Given records START

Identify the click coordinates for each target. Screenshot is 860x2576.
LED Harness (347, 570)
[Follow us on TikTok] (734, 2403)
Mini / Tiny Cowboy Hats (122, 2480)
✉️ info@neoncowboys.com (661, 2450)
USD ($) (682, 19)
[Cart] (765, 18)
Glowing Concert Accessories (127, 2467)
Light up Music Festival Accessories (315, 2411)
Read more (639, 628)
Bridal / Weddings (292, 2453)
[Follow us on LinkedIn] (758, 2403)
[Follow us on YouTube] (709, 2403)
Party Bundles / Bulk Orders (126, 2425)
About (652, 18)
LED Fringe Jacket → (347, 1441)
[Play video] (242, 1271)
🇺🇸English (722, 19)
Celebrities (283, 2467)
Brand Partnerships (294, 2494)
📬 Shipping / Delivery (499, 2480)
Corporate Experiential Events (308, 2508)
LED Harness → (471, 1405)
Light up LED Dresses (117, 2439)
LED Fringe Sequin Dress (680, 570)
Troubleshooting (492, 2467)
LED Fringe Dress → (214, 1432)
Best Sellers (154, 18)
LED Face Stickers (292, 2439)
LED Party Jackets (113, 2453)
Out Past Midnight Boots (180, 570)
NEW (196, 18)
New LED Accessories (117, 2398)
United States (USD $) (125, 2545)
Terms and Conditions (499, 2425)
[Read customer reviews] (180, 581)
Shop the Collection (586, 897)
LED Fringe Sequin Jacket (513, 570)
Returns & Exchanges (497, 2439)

Given records END

Task description →
Keep to the lines from the one containing "Corporate Experiential Events (308, 2508)" to the end of the entries above, and retype them exactly.

Task solution →
Corporate Experiential Events (308, 2508)
LED Harness → (471, 1405)
Light up LED Dresses (117, 2439)
LED Fringe Sequin Dress (680, 570)
Troubleshooting (492, 2467)
LED Fringe Dress → (214, 1432)
Best Sellers (154, 18)
LED Face Stickers (292, 2439)
LED Party Jackets (113, 2453)
Out Past Midnight Boots (180, 570)
NEW (196, 18)
New LED Accessories (117, 2398)
United States (USD $) (125, 2545)
Terms and Conditions (499, 2425)
[Read customer reviews] (180, 581)
Shop the Collection (586, 897)
LED Fringe Sequin Jacket (513, 570)
Returns & Exchanges (497, 2439)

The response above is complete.